▶ PROBLÈME À RÉSOUDRE:
Dans l'entretien sur la motivation ci-dessous, relevez chacune des caractéristiques attribuées à la motivation dans les phrases qui la décrivent comme une énergie.

▶ TEXTE FOURNI:
On n’innove pas du jour au lendemain, cela prend plus de temps !
Edgar, dans ton livre « Quand on rêve le monde », tu indiques que la Performance est toujours le produit d’une Compétence multipliée par une Motivation. Peux-tu nous expliquer ?
Bien sûr, car cette équation, fondement du cabinet de consultants du CRECI, parue dans le « Journal of Business » en 1952 dans un article écrit par Messieurs Gallager et Einhorn, a clarifié beaucoup de choses pour moi.
S’il n’y a pas de performance sans motivation, je sais qu’il n’y a pas de compétence sans motivation également. Et la réussite c’est bien souvent la réconciliation de nos motivations. C’est parce que je crois qu’aligner ses motivations sur un idéal de vie est le meilleur moyen pour l’être humain de s’accomplir en pleine connaissance de cause que je parle souvent de motivation.
J’aime à croire que lorsque notre projet est clair, que nos décisions sont fermes, chaque acteur participe à notre propre réussite.
La motivation, ce n’est pas un don mais une énergie qui se trouve au fond de soi, qui se stimule et qui se transmet. C’est un concept très universel mais surtout il est valable autant à titre individuel que collectif. J’ai l’habitude de dire que les gens les plus libres sont les plus motivés. Et comme la motivation est une énergie qui ne s’use que quand on ne s’en sert pas, il est nécessaire de l’entretenir régulièrement. C’est pourquoi dans toute activité, sportive ou professionnelle, il est nécessaire d’alterner, mais aussi d’optimiser, ses phases intenses et ses phases de repos. La motivation est une énergie qui se cultive et c’est pourquoi il y a une mécanique puissante dans la notion de « sens » que nous donnons aux choses.

[Relevés de pointage pour captures d'écran et pages]
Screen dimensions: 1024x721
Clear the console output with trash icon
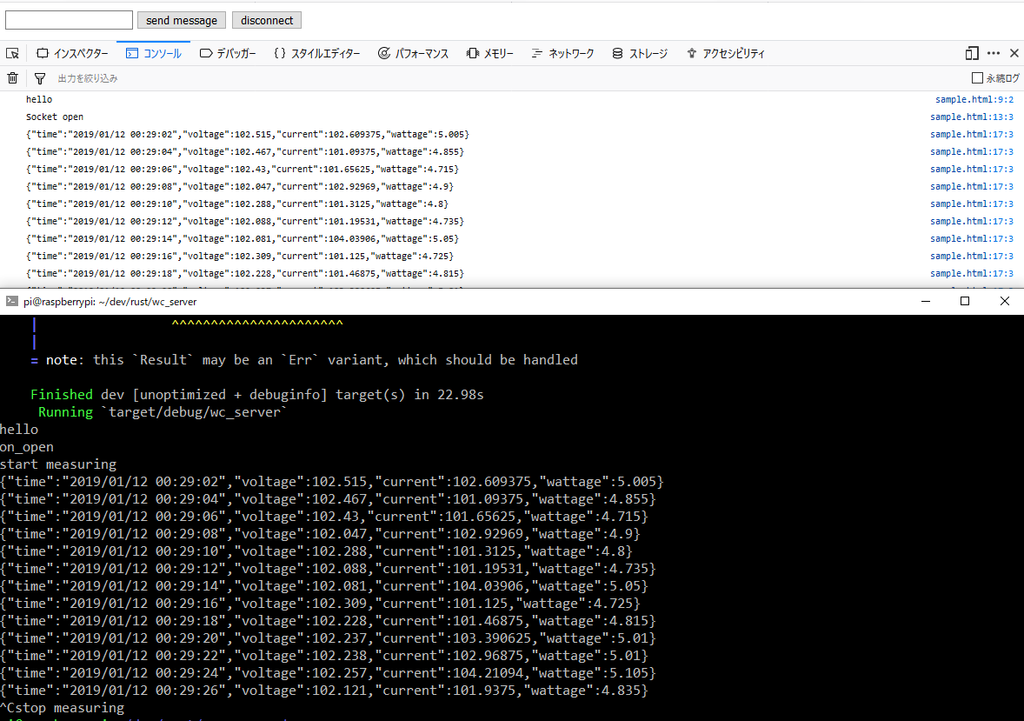pyautogui.click(x=12, y=77)
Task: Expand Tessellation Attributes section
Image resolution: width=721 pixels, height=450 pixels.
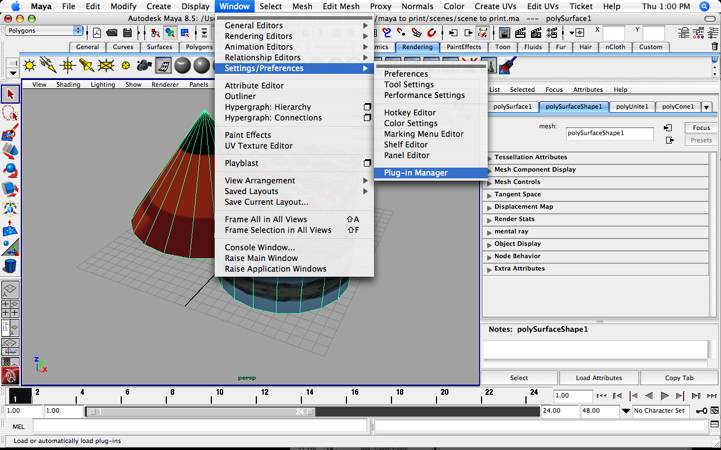Action: pos(490,158)
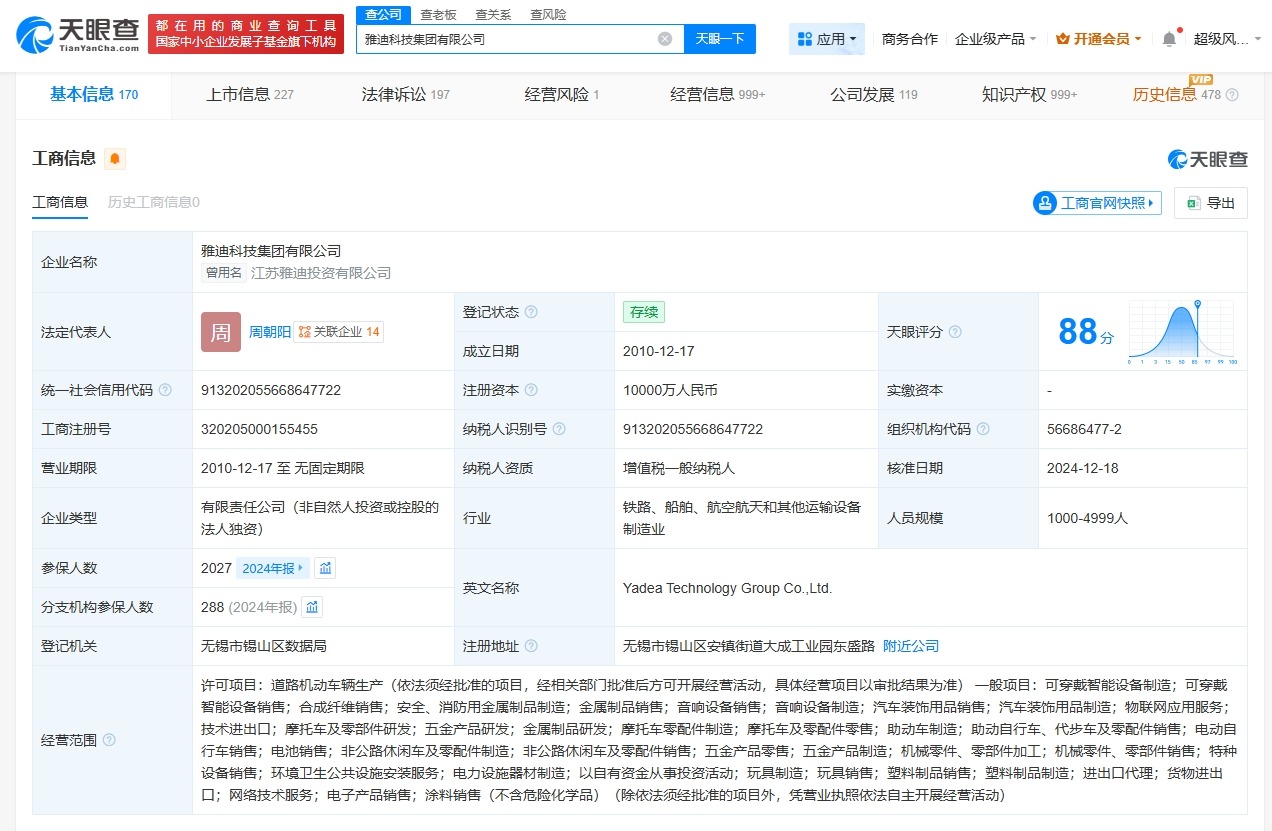Click inside the company search input field
This screenshot has width=1272, height=831.
[x=500, y=38]
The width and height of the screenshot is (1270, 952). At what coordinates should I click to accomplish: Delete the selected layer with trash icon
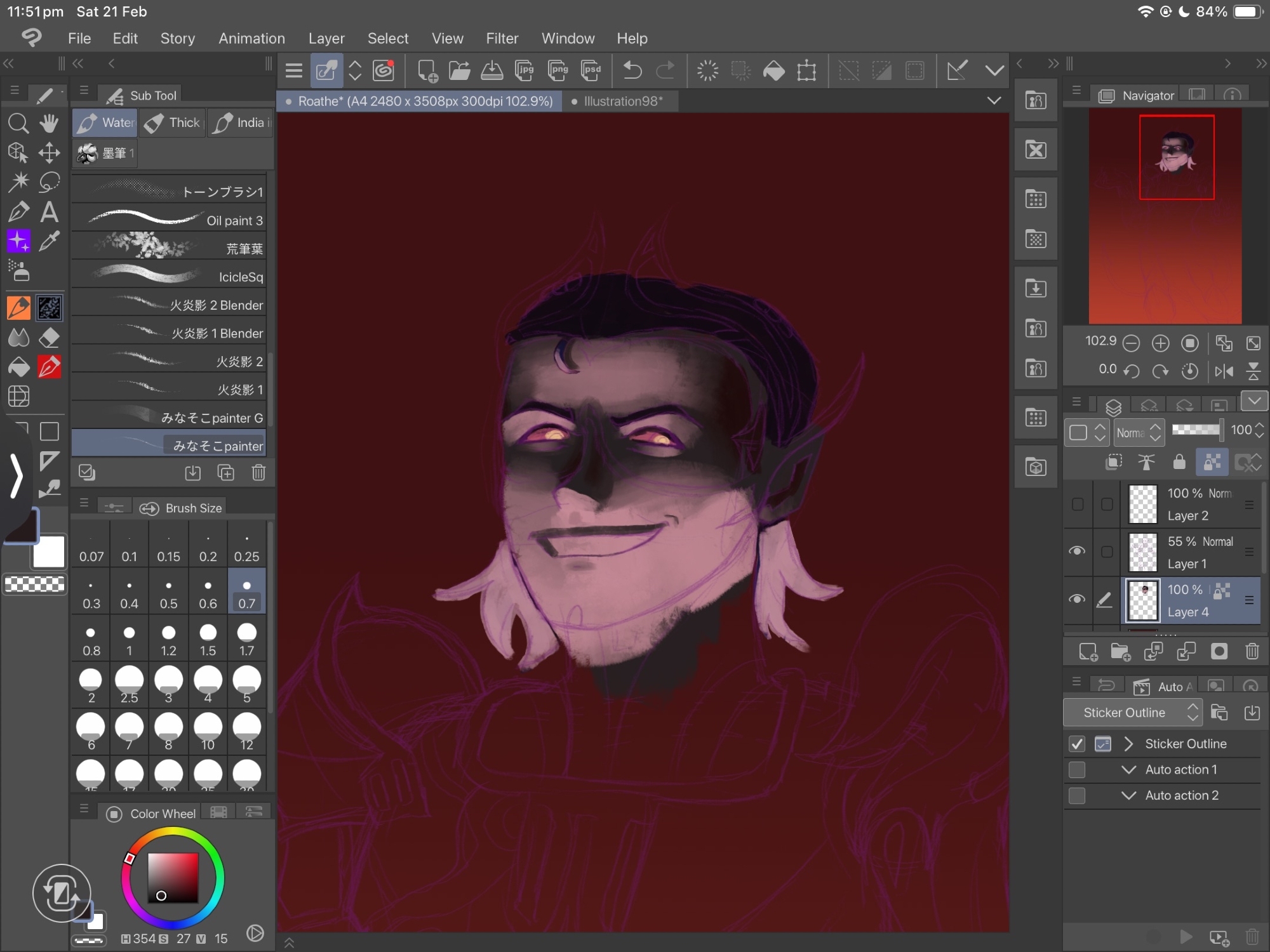click(x=1252, y=651)
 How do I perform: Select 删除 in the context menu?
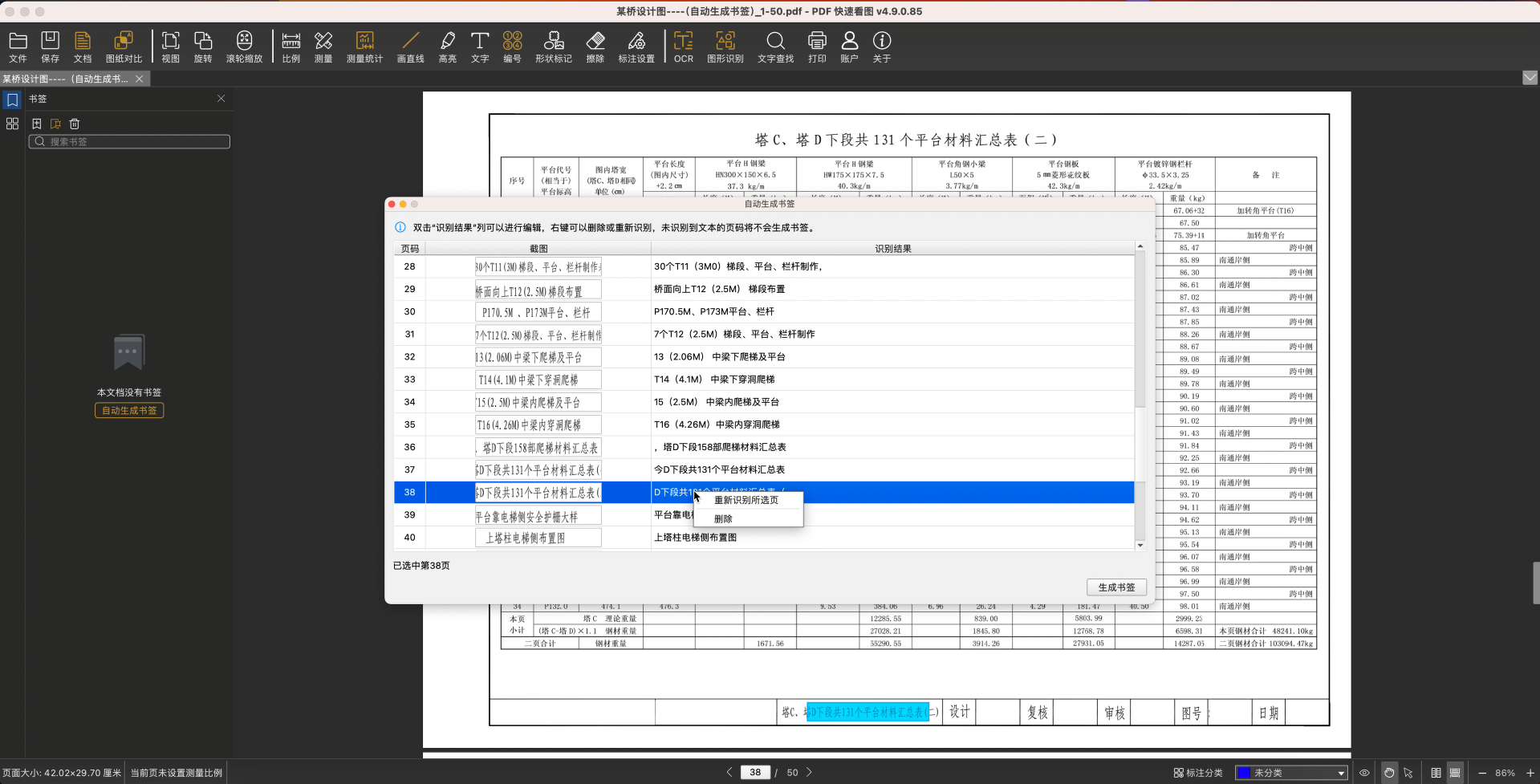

▶ RÉPONSE À LA TÂCHE:
- Elle se trouve au fond de soi.
- Elle se stimule.
- Elle se transmet.
- Elle ne s'use que quand on ne s'en sert pas.
- Elle se cultive.